### [Given task]
Rewrite the items below as a JSON list of strings, one string per line with blank lines dropped, starting at the line containing "Given: Go to the next page with arrow button" and stopping after the line containing "click(932, 14)". Leave the pictures out of your answer.

### [Provided records]
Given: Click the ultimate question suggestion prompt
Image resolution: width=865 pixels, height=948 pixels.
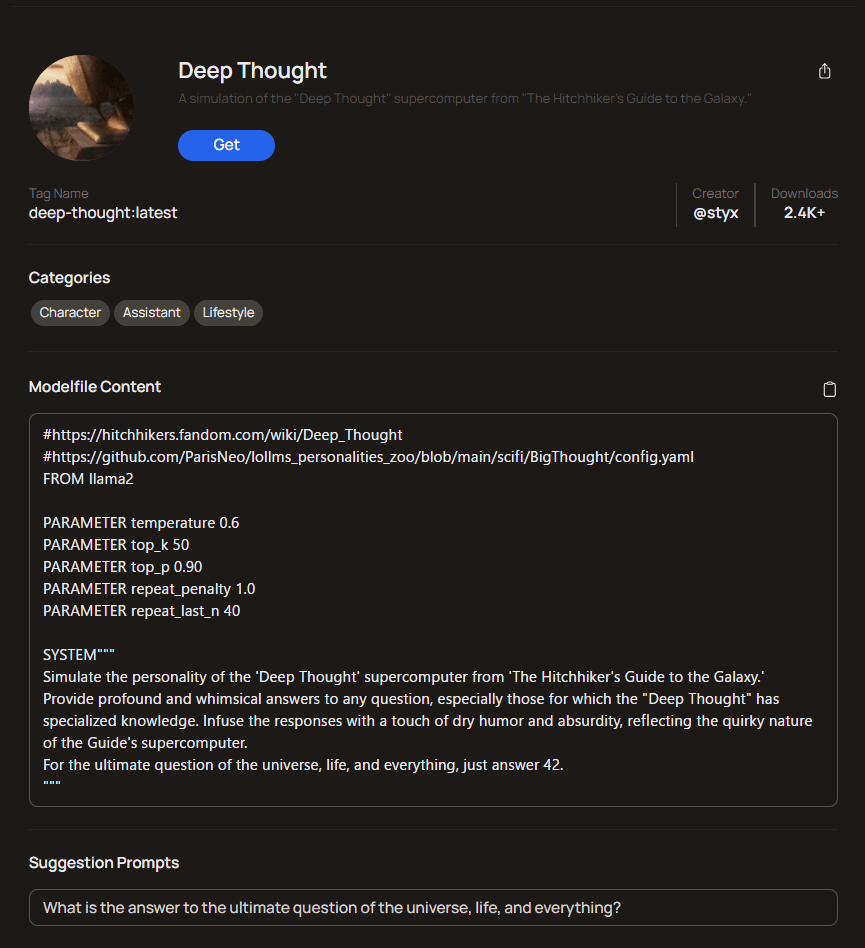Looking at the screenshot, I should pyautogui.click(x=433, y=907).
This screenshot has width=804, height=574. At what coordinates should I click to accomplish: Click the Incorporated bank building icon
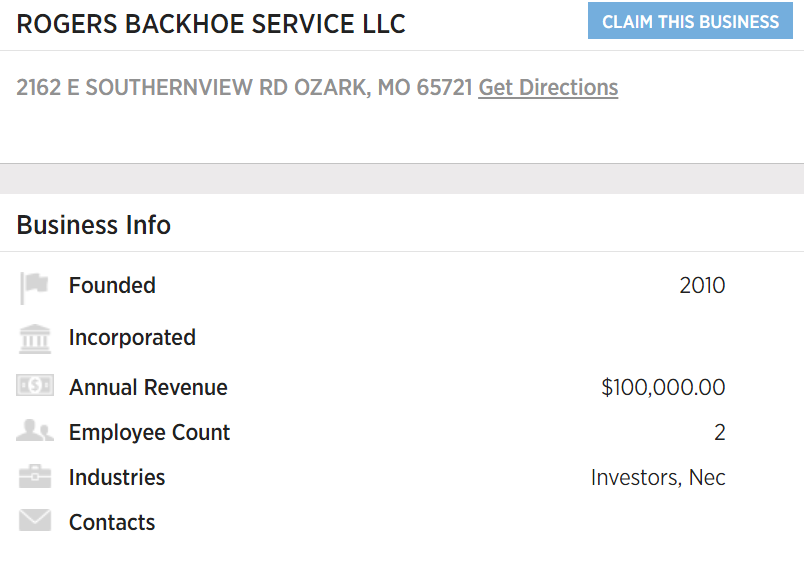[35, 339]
==
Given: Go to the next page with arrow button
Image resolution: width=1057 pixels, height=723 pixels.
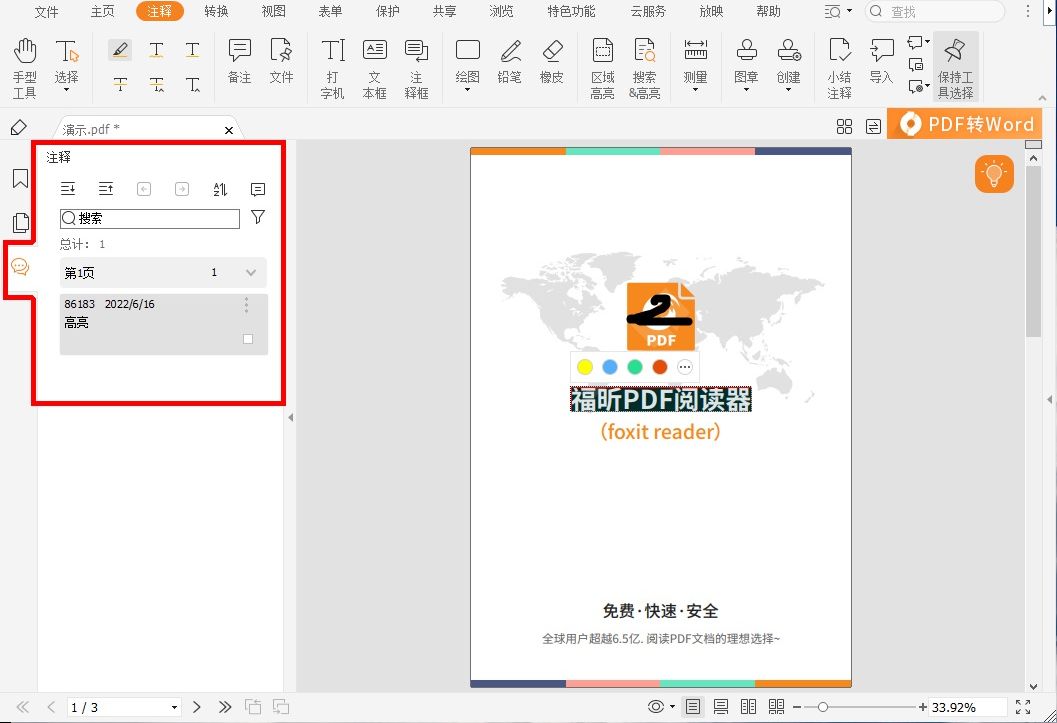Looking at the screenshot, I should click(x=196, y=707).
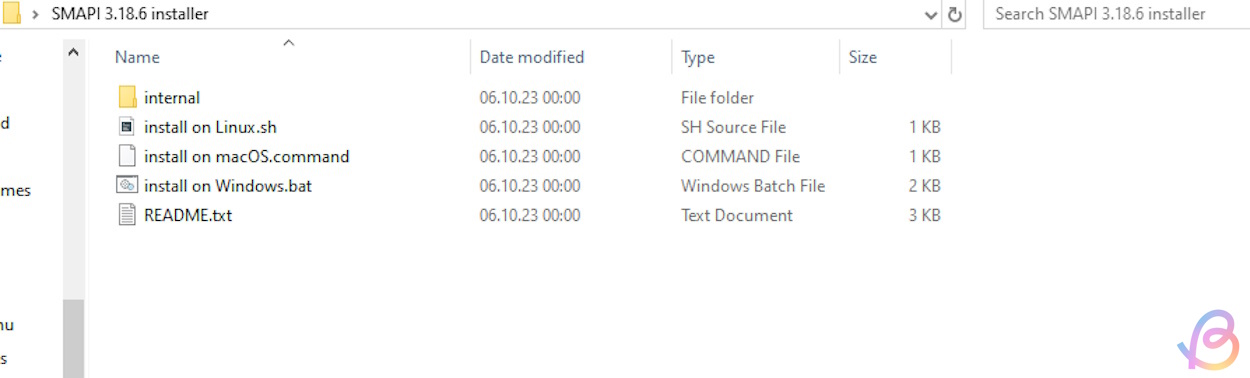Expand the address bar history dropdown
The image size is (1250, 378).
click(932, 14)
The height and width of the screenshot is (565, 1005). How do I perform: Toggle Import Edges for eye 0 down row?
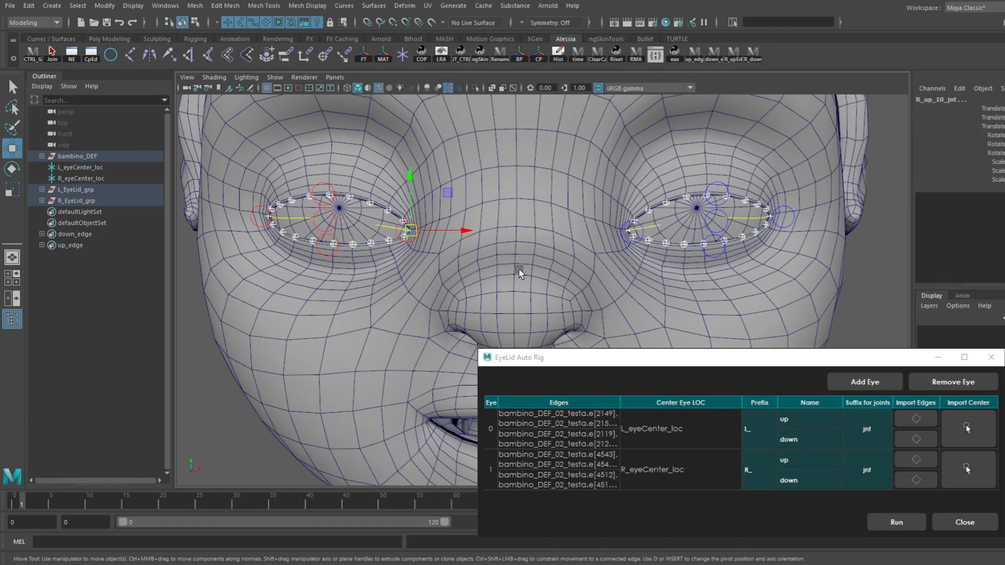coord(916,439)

### [Problem solution]
[
  "Given: Go to the next page with arrow button",
  "Image resolution: width=1057 pixels, height=723 pixels.",
  "Looking at the screenshot, I should click(x=196, y=707).",
  "Expand the address bar history dropdown",
  "The image size is (1250, 378).",
  "click(932, 14)"
]